Iconic University Images Showcased throughout Union’s First Floor


A photo gallery that showcases the University’s rich history and present points of pride is now on permanent display throughout the first floor of the Union.

Spearheaded by the Rev. Sean Hogan, C.S.Sp., executive vice president for student life, the project was a joint effort by Tim Lewis, director of commuter affairs, and Tom White, University archivist. It provides the finishing touch to a floor that has been completely remodeled in the past year.

“Back in the ’90s when the Union expanded on the first and second floors and we were able to create the larger Commuter Center, I thought that it might be a good project for Student Life to hang ‘then and now’ pictures,” explained Hogan. “This would give students a sense of the massive changes that have taken place on campus over the years since our founding.”

When the University decided to completely upgrade the first floor, it was decided to expand the project with new and larger photographs.

“We kept the ‘then and now’ theme to show what various areas on campus once looked like and how they currently appear,” explained Lewis. “It was a long process, going through hundreds of pictures and deciding which ones to use.”
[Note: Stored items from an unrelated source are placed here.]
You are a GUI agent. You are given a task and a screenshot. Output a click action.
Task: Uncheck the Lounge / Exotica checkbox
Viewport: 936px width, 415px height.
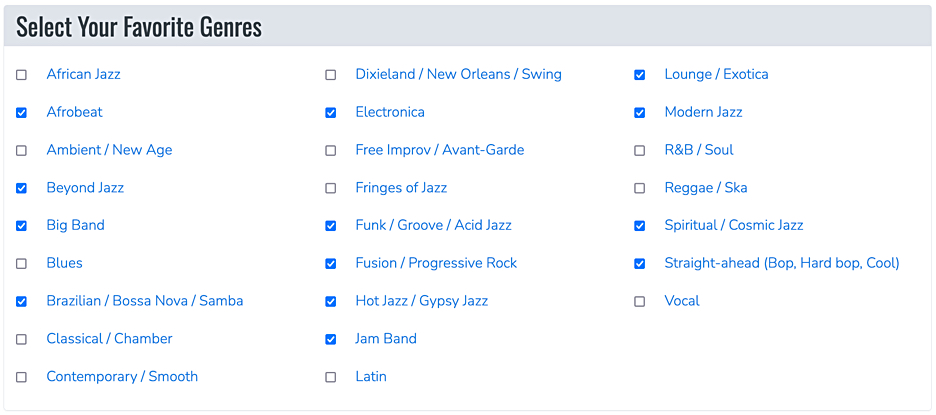coord(639,75)
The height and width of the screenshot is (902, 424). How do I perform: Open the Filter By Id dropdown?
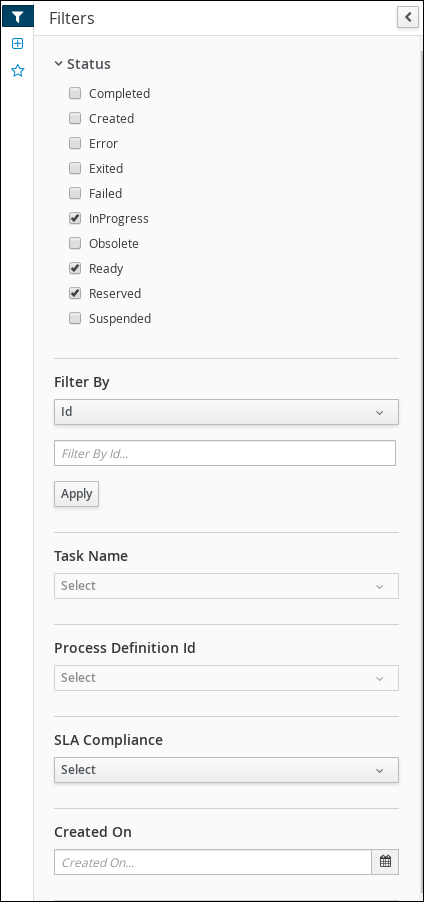point(226,412)
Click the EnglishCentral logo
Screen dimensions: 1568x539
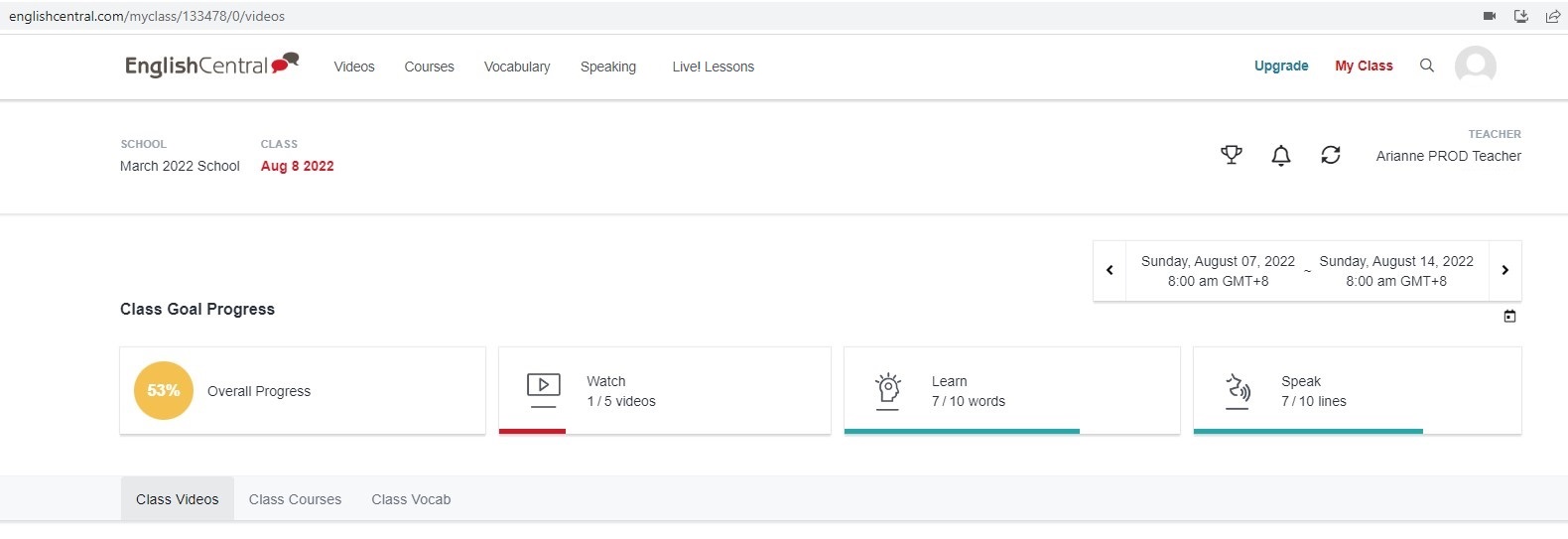[211, 66]
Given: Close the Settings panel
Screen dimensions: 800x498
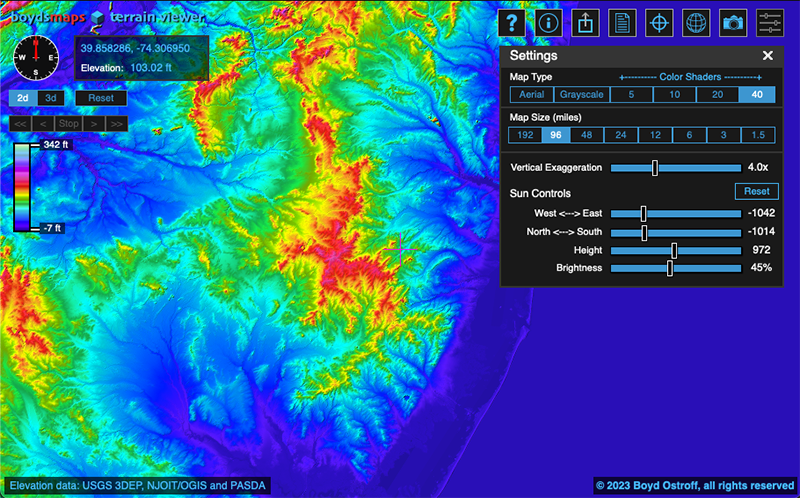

In addition to the comparison pieces, Room 109 features photographs of all past University presidents, which were formerly displayed in the Administration Building’s boardroom.

White, who pulled the iconic and historical photos from University archives for the project, selected particular images to show the history and development of the University from its humble beginnings until today.

“It helps the students appreciate the effort and hard work that it took to build Duquesne into the University that it is, both physically and academically,” said White. “Hopefully it will also create a feeling of connection to the generations of other students that have studied on the Bluff in the past.”

“I think both students and the University community will find the pictures and history associated with them to be quite fascinating,” Lewis added.